AI-Projects

Python NumPy

[A* Algorithm and A* Variant]

Overview

In this project, we were responsible for implementing A* algorithm and A* variant with heuristic to find a optimal path. A* is dijkstras algorithm + heuristic(remaining cost to the goal). Therefore, given dijkstras algorithm, we needed to add a heuristic function. For A* variant we tried bidirectional search and weighted A*.

Code Example

def heuristic(map_, v, goal):

	delta_h = map_.getTile(goal.x, goal.y) - map_.getTile(v.x, v.y)

	if delta_h > 0: 
		dx = abs(v.x - goal.x)
		dy = abs(v.y - goal.y)
		distance = max(dx, dy)
		
		s = (delta_h / distance)
		if s < 1:
			heuristic = math.exp(s) * delta_h # s < 1, delta height is smaller, so cost of each step is smaller.
		else:
			heuristic = math.e * delta_h 

	if delta_h < 0: 
		dx = abs(v.x - goal.x)
		dy = abs(v.y - goal.y)
		distance = max(dx, dy)
		
		s = (delta_h / distance) 
		heuristic = (math.exp(s)  * distance) 

	else:			
		dx = abs(v.x - goal.x)
		dy = abs(v.y - goal.y)
		heuristic = max(dx, dy)


	return heuristic 

Bidirectional search

• Bidirectional search finds a path by dividing the path into two as start to goal and goal to start.

• The heuristic remains the same so the both paths will find a optimal path for each direction.
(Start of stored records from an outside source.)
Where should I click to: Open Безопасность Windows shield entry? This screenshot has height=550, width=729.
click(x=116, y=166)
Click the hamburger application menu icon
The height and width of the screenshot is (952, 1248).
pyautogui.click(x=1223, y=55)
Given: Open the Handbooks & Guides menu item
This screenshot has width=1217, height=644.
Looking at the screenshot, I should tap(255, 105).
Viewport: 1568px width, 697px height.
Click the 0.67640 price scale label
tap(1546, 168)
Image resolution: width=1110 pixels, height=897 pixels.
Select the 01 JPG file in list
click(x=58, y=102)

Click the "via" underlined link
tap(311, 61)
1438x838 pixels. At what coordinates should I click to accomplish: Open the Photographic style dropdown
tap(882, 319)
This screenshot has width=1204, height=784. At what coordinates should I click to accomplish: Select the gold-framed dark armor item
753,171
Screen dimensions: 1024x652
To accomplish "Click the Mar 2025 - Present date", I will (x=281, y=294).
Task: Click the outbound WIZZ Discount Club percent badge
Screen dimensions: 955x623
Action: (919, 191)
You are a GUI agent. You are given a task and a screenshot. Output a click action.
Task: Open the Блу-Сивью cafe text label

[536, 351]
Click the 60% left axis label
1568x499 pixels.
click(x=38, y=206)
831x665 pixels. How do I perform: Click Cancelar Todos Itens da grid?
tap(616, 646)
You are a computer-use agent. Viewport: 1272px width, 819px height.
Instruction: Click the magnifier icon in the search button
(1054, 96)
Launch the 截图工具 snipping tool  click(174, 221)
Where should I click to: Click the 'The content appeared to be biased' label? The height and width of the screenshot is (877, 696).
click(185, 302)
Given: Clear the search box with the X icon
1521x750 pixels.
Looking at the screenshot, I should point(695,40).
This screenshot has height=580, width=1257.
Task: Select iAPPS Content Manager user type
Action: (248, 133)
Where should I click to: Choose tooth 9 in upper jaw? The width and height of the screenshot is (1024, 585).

• Once they meet at the point in the middle, that means we can create a complete path.

Weighted A*

• Weighted A* just multiplies the heuristic by constant weight

• The heuristic never overestimates the cost but it can underestimate.

• Underestimation may result a lack of efficiency. Thus, we needed to find the right value for the weight.

[Connect4 Game]

Overview

Connect4 is a game that you try to coneect 4 pieces in the 6x7 board. Connection can be made in a row, column, or diagonal. In this project, we designed an evaluation function to maximize the number of wins against multiple agents. We implemented a minimax algorithm which maximize our minimum benefit and minimize opponent's maximum benefit.

Evaluation Function

Our evaluation function is separated by rows, colums, and diagonals. We add scores if our benefit, and subtract if opponent's benefit.

[Rows] - Iterate each row from bottom to top. We count the number of our pieces and zeros until we encounter an opponent piece. Onece we find an opponent piece, it means our connection is blocked, thus, we calculate the number of our pieces as well as zeros. If we can make a sequence of 4 out of that, then we add it to the score (a sequence of 3 is higher than a sequence of 2, and more spaces are good). If not, we just ignore. If we see all zeros in a row, then break the loop since there is no way to put pieces on top.

[Columns] - Iterate each column from the left to the right. For columns, there is no way to have spaces between pieces, so we are only curious if we can make a sequence of 4 with the top most piece in the column. If we find that we can make a sequence of 4 with the top most sequence and all the zeros on the top, then we add it to the score.

[Diagonal] - The logic is the same as rows. However, we have diagonals from left to right and right to left. Therefore, we have two loops to find the diagonals.

Alpha-beta pruning

Alpha-beta pruning is the way to decrease the number of nodes to search that is evaluated by a minimax algorithm.

It increases the maximum deapth that a minimax algorithm can search.